____ Provided information
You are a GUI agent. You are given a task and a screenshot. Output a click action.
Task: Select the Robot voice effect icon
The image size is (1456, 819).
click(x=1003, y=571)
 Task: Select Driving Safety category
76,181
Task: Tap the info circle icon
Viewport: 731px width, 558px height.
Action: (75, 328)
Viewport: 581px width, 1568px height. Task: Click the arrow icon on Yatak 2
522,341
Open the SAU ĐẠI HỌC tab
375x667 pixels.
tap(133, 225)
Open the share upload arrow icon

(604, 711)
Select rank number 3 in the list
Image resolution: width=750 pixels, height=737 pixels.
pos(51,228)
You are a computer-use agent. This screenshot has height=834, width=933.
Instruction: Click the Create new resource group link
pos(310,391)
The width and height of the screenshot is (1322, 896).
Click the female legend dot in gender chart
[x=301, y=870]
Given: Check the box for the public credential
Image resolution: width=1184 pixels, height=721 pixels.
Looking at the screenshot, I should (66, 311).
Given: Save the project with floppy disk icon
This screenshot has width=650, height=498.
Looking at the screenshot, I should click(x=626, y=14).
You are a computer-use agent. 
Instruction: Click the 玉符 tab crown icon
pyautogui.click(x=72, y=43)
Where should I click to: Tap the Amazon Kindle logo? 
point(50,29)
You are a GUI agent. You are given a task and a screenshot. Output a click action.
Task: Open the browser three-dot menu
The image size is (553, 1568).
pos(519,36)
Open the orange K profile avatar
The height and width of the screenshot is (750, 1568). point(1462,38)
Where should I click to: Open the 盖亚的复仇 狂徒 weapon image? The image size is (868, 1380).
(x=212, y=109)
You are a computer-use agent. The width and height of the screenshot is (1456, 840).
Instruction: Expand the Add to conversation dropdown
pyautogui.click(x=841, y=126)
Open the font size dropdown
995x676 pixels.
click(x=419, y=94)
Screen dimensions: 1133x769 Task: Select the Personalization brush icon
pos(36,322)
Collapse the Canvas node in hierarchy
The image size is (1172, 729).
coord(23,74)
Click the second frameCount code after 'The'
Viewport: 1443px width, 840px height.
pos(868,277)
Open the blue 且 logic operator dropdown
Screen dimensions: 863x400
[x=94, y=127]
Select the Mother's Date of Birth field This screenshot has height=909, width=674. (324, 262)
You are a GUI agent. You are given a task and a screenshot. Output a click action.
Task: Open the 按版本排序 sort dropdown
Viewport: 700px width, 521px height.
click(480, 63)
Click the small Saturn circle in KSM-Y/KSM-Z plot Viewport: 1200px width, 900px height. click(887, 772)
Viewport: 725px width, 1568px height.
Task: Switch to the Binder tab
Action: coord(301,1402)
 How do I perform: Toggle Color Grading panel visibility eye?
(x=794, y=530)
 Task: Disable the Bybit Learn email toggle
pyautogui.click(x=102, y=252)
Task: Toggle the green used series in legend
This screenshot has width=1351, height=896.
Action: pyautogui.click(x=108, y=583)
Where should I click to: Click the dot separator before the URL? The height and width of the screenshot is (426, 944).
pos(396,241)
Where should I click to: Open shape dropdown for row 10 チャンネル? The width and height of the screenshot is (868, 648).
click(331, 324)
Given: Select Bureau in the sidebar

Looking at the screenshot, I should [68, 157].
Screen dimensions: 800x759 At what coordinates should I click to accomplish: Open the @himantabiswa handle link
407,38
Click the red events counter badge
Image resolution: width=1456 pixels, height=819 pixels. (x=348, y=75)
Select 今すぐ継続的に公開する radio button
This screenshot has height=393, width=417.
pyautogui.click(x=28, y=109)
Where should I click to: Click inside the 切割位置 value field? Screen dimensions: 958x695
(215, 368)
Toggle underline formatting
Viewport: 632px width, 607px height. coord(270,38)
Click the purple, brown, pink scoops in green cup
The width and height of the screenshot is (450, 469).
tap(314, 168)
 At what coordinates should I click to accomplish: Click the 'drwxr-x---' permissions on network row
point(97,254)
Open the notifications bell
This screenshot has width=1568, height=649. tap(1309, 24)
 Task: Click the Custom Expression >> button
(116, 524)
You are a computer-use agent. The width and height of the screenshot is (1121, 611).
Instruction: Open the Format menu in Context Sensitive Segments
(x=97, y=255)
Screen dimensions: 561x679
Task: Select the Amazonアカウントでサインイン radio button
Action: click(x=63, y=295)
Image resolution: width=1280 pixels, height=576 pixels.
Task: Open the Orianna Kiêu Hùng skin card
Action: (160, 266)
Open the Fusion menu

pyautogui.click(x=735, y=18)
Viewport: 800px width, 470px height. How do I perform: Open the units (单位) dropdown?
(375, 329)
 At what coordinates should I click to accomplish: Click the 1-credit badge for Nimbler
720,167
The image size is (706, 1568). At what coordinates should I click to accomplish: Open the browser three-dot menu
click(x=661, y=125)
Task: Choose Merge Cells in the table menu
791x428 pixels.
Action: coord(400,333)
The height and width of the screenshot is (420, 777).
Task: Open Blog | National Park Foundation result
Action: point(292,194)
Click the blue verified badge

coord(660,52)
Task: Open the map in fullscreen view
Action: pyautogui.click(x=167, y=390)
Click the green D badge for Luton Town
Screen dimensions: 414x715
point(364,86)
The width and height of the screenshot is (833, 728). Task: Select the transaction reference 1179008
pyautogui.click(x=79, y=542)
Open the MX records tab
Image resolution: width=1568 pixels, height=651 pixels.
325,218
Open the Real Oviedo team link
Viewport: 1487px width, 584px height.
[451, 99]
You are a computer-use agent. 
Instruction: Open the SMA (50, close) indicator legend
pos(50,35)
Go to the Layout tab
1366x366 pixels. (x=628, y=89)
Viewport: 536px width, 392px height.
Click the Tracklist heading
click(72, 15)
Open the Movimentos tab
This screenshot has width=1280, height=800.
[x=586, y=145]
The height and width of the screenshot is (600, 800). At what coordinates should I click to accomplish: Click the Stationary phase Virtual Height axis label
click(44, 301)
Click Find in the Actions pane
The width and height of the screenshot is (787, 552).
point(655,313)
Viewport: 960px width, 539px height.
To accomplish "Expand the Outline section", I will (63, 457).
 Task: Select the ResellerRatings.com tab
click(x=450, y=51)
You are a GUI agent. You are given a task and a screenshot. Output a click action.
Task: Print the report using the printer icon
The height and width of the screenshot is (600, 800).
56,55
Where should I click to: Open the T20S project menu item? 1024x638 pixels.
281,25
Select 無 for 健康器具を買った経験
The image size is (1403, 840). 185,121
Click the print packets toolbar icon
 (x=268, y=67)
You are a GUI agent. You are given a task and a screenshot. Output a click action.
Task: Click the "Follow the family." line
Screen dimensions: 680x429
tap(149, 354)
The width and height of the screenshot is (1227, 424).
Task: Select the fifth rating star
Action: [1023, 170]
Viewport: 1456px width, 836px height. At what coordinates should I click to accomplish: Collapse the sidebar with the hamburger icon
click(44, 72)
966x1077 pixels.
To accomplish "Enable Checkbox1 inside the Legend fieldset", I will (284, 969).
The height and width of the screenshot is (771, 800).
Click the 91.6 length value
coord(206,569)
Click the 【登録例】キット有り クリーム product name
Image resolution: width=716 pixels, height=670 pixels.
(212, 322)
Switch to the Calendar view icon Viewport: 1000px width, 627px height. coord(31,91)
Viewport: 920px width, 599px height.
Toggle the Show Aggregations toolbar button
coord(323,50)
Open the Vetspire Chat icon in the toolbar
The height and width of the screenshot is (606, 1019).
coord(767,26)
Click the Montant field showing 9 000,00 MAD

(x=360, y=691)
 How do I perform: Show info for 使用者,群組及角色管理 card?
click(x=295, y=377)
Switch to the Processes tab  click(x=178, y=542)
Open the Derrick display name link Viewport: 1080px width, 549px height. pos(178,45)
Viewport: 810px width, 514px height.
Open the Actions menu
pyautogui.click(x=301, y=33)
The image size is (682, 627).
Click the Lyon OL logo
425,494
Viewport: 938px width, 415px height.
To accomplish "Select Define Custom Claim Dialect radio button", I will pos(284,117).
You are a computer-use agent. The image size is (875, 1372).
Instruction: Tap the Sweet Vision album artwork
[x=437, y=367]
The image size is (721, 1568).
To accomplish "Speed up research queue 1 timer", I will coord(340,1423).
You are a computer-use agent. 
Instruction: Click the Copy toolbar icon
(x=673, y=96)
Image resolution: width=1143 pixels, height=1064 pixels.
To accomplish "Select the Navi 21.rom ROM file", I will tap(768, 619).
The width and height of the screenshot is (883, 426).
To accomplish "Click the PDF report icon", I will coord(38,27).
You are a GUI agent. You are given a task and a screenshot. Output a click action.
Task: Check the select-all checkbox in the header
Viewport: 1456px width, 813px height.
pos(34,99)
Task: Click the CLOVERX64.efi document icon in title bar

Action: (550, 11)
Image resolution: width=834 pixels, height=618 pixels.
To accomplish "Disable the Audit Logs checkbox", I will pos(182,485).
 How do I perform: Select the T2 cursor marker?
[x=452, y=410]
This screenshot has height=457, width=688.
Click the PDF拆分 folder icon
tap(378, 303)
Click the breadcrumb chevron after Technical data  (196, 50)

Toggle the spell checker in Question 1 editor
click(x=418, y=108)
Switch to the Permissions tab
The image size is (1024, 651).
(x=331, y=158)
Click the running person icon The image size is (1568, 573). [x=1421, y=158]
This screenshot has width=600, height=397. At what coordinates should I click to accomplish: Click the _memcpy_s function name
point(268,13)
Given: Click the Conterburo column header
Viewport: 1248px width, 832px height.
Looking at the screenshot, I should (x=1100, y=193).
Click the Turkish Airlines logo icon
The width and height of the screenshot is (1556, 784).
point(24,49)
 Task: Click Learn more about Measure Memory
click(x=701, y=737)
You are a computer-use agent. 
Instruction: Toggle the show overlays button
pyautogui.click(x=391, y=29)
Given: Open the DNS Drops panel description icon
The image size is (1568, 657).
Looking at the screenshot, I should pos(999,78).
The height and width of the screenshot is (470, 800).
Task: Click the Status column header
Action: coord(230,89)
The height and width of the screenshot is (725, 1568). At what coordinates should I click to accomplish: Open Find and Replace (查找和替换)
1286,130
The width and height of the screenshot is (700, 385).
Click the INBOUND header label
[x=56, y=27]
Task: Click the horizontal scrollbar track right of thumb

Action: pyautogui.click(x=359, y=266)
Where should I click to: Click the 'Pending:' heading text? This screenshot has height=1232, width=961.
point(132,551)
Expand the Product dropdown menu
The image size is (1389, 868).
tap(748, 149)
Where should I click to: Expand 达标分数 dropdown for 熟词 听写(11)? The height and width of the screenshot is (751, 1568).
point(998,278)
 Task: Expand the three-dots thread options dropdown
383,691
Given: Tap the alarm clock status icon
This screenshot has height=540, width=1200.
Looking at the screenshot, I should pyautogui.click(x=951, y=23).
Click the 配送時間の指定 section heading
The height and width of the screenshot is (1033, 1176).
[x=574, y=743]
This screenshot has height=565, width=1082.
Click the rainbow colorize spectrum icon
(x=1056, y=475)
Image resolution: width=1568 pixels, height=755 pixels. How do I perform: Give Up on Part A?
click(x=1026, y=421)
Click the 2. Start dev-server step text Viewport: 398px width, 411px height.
________
Work request. Return a copy of each line in the records above that has "will" in it.

Solution for this exercise.
To accomplish "Expand the Outline section", I will (63, 457).
To accomplish "Enable Checkbox1 inside the Legend fieldset", I will (284, 969).
To accomplish "Select Define Custom Claim Dialect radio button", I will pos(284,117).
To accomplish "Speed up research queue 1 timer", I will coord(340,1423).
To accomplish "Select the Navi 21.rom ROM file", I will tap(768, 619).
To accomplish "Click the PDF report icon", I will coord(38,27).
To accomplish "Disable the Audit Logs checkbox", I will pos(182,485).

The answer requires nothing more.